Why can’t the English teach their children how to speak,
this verbal class distinction by now should be antique.
There even are places where English completely disappears.
In America, they haven’t used it for years!”
Alan Jay Lerner wrote those lyrics for “My Fair Lady” in 1956. So that gives us a good impression of what the British think about us, that is, the United States.
This week in my email I received a flyer with a warning to any Americans visiting Great Britain, “Here are new words you Yanks are not familiar with. So, if you are traveling here, you wankers, let me give you a list: 1. Budge up = crowd together on a subway or double decker bus. 2. Bagsy = dibs on the front seat. 3. Twee = little anything. 4. Chuffed = pleased, and happy. 5. Tory = a political conservative. 6. Gutted = upset, opposite of Chuffed. 7. Knackered = exhausted. 8. Cheese off = red hot angry. 9. Kip = sleep. 10. Legless = too drunk to walk home.”
The only one I knew for sure was Tory. When I taught English and History for 30 years, the definition of a Tory was a person who came from England and fought for the British during the American Revolution. These guys didn’t even like George Washington, can you imagine? Nobody disses our first President. With that in mind, I thought I could account for our lack of British expressions with a list of our own, from the “Wild, Wild West.” You won’t need a dictionary. We speak this every day.
No need to budge up when we can clear a bar room with a few well-timed punches and then as they say, “Now can you give me some fightin’ room?” We ride or drive mustangs. Plenty of room. Bagsy is called, “Vamoose, if you don’t want to be pulverized.” Twee? Tell that to Texas. “Everything is Bigger in TEXAS. Can you eat a 72-ounce steak?” Twee is good for an… island. Chuffed? Here we say, “Happy, heck yes, it’s hog killing time. Go Matanzas!” We have covered Tory. “Those varmints better pull in their horns before we send you home packing.” Enough said. Gutted? Upset during the day, are you? Put on your best bib and tucker, then eat New Mexican food till you are full as a tick and get chuffed. Knackered? If we fly 5,003 miles to get to your England, we might be knackered. But we gussy up with a lick and a promise and drop our tourist the money so your Queen can get her own set of Downton Abbey. Cheesed off? So, you think you’re angry? “Try to eat a little gravel have a fair shake and then keep your balderdash yarns to yourself.” Kip? Sleep all you want after a hard day visiting Old Town, the Indian Pueblo Cultural Center, the National Hispanic Cultural Center, and our Albuquerque Museum for Fine Art.

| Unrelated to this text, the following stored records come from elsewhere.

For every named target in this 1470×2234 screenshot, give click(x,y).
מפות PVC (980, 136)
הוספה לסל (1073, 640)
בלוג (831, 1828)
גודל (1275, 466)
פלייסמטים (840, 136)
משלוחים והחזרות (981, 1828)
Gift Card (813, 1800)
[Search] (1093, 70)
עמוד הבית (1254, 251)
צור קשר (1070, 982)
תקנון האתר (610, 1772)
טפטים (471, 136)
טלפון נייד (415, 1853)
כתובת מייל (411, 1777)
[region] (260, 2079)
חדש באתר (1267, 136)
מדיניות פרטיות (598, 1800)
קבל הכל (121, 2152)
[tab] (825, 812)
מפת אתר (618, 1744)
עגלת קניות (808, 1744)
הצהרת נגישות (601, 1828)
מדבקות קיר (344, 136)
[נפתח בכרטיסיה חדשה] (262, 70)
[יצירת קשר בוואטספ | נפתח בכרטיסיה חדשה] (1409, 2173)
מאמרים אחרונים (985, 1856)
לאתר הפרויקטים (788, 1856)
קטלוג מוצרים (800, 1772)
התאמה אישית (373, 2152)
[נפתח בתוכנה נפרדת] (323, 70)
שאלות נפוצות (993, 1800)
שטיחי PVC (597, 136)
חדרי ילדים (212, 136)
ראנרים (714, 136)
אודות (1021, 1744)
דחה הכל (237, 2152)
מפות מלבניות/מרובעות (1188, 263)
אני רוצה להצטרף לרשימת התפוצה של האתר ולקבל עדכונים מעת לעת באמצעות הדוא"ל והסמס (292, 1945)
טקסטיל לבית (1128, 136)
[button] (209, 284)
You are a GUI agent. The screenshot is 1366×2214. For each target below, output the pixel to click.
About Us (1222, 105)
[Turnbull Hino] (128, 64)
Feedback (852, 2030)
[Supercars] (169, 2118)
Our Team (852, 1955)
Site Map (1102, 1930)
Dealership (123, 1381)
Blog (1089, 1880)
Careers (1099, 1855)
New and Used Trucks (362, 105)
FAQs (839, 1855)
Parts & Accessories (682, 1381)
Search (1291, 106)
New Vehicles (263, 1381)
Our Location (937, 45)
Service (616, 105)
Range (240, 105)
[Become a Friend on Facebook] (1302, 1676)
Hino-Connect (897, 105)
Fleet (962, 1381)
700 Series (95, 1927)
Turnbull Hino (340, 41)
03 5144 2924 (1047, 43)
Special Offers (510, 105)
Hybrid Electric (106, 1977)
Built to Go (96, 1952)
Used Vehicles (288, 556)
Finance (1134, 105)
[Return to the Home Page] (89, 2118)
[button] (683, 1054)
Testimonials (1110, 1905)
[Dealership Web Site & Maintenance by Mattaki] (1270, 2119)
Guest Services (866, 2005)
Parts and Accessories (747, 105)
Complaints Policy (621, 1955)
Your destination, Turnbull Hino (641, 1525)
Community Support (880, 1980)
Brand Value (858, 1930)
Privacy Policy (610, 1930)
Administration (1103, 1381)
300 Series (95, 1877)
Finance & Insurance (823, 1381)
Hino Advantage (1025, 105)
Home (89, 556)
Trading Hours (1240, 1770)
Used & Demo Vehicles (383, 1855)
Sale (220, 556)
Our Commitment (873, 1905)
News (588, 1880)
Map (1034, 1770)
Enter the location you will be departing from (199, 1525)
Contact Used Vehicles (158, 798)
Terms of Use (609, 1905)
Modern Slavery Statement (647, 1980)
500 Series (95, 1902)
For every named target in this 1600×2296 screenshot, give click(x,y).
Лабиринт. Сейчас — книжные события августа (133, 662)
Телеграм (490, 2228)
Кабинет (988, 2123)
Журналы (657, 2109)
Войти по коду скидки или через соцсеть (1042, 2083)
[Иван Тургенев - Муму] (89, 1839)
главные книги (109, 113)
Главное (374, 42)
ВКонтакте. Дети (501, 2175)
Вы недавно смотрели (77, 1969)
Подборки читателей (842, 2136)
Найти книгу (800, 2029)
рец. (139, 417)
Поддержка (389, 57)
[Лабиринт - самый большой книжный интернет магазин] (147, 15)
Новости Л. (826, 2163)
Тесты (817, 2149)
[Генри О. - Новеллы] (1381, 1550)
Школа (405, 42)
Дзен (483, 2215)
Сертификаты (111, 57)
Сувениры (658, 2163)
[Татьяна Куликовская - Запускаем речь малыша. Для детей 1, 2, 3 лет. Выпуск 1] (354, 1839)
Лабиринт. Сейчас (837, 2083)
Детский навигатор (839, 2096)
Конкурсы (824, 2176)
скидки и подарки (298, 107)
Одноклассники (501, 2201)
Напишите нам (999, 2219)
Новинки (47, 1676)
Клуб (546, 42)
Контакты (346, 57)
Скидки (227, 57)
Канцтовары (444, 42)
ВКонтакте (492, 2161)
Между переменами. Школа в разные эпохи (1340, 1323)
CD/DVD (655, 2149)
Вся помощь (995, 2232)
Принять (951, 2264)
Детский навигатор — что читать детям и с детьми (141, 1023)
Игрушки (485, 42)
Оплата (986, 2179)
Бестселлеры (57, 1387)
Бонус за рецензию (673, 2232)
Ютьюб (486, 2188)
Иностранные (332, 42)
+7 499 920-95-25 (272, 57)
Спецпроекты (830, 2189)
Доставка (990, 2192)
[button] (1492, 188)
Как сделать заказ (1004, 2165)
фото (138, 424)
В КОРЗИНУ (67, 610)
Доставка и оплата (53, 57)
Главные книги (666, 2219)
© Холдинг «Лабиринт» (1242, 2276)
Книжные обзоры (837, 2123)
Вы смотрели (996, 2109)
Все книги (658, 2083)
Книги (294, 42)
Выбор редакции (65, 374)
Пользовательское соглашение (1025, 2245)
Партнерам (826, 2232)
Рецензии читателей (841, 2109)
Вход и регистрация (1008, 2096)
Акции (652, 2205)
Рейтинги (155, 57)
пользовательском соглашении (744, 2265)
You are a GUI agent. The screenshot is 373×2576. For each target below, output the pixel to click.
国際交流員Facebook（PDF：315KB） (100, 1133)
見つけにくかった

We have museums too! Legless? You won’t be, because we look very harshly on drunken caterwauling and if you do it, you will end up in the hoosegow.
Language is the same as a rolling river. The boundaries are not limited. When I went to college to learn to be an English teacher there were very strict rules that we thought we next to the Holy Bible. Actually, the Holy Bible has been reworded many times since those wise guys got together and wrote it up. Before the 60s grass meant you needed a lawn mower, and cool was when it snowed. Hippie was what you got if you didn’t eat food by Jenny Craig and far out was when you drove to Edgewood from Albuquerque. Dig it? I did not. It is fun to look back on how we used to express ourselves. Today most of the “new” words are not words at all. OMG test!
While you are writing those stories about happy times for your kids, start to make a list of fun terms from the past. LOL you can look them up on your phone. I must apologize to all my good friends who are Brits. I love your country, but you do not speak English. We got you covered. Roaring Mouse, ta ta and out.